Task statement> Could you repeat the entries below exactly, but only from the line with "Piping Supply (564, 29)" through the line with "Executive News Summary (96, 1038)", and without any picture?

Given data>
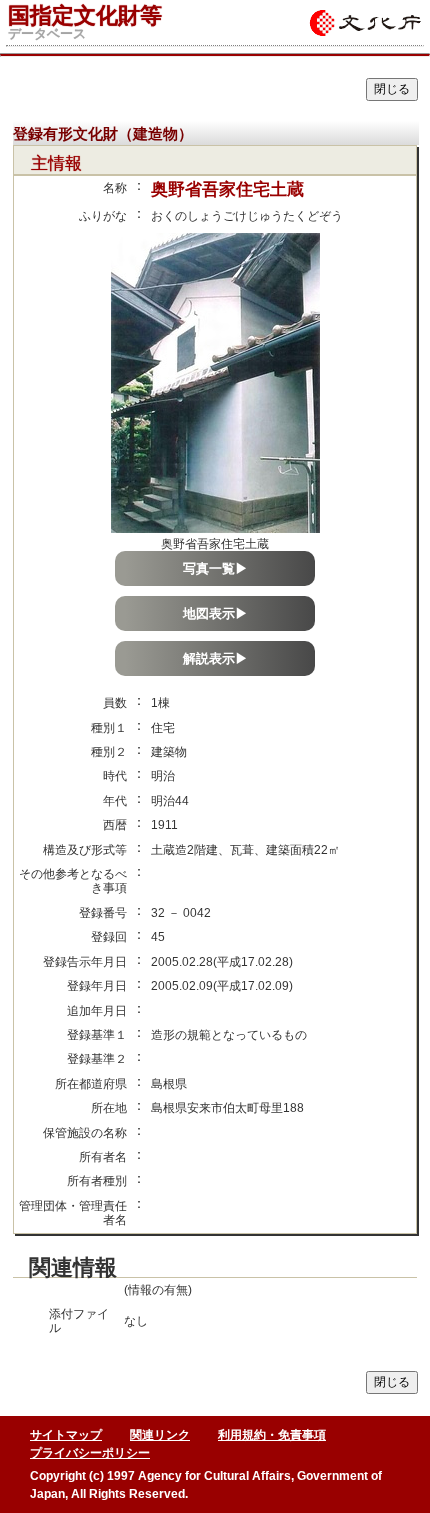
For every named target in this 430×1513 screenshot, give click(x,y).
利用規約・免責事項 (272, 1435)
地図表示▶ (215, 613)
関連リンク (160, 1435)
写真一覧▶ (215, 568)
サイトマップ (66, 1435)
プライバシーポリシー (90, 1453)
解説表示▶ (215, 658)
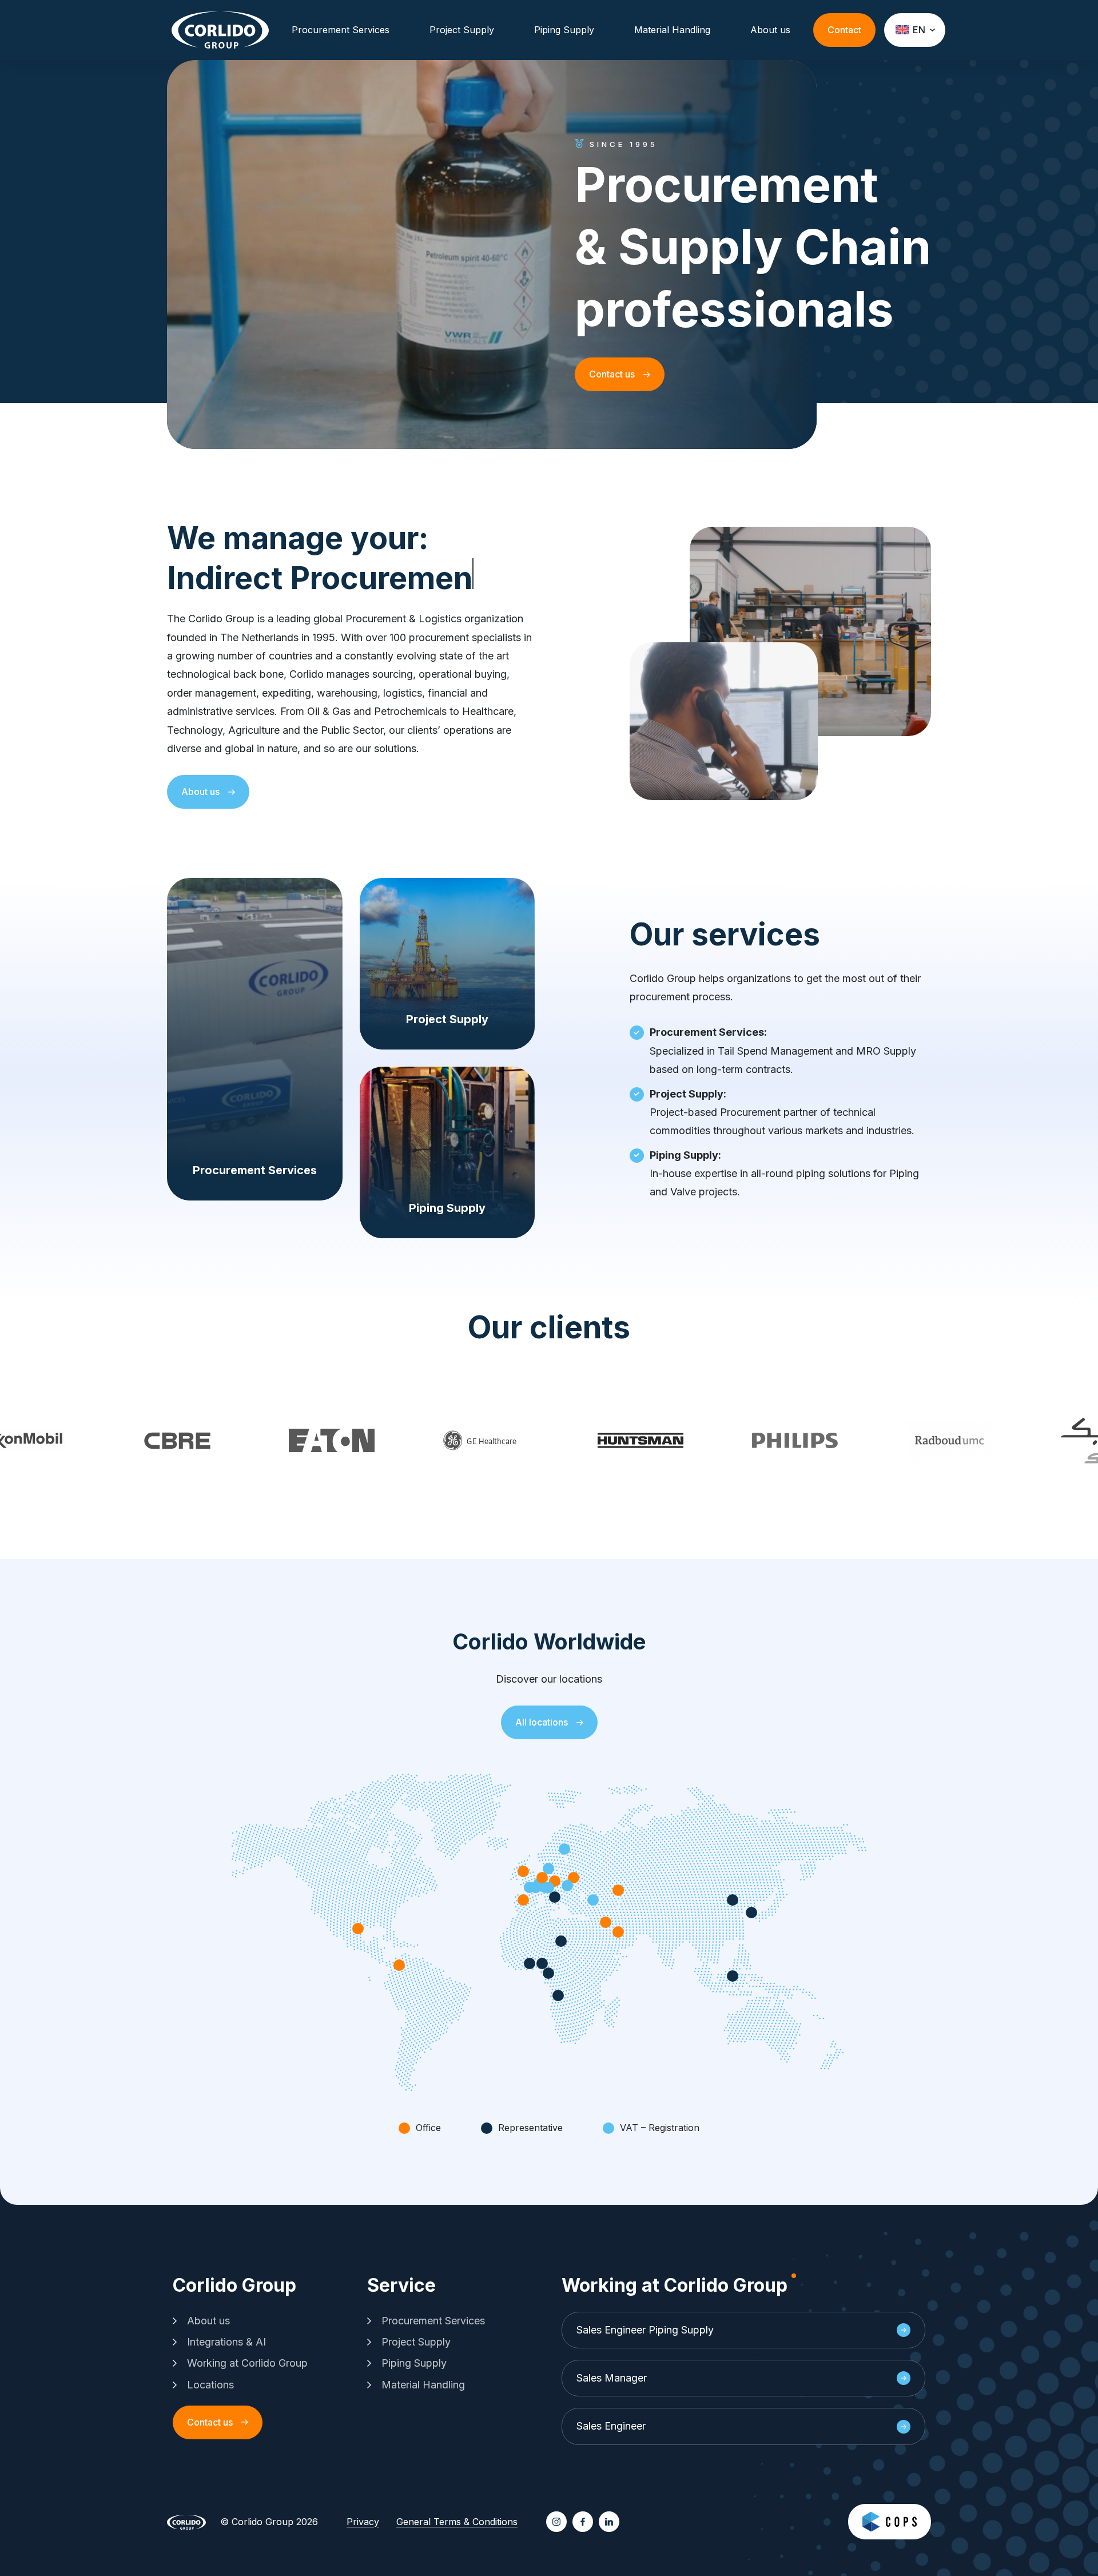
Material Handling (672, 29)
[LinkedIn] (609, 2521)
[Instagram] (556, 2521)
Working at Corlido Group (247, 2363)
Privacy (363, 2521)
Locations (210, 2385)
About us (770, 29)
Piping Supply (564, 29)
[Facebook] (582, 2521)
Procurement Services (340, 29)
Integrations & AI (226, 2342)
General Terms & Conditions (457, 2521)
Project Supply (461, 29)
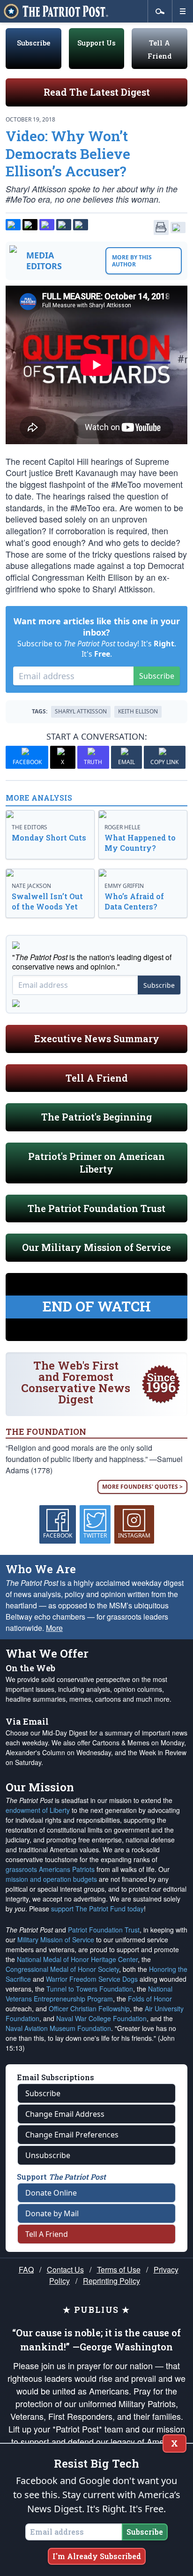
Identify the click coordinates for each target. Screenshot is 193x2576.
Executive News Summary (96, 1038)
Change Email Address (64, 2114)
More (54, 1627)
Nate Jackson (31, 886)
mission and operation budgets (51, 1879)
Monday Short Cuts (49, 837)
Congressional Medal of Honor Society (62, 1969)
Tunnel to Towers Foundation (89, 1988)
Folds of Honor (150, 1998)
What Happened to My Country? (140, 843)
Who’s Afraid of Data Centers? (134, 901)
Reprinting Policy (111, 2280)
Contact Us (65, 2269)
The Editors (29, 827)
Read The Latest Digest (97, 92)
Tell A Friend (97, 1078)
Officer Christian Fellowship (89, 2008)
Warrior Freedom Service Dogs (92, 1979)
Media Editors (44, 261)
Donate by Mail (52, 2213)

---

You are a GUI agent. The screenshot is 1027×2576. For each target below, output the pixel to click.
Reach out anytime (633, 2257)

Exercise response>
Piping Supply (564, 29)
[Facebook] (582, 2521)
Procurement Services (340, 29)
Integrations & AI (226, 2342)
General Terms & Conditions (457, 2521)
Project Supply (461, 29)
Identify the click coordinates for each target. Screenshot is 193x2576.
Executive News Summary (96, 1038)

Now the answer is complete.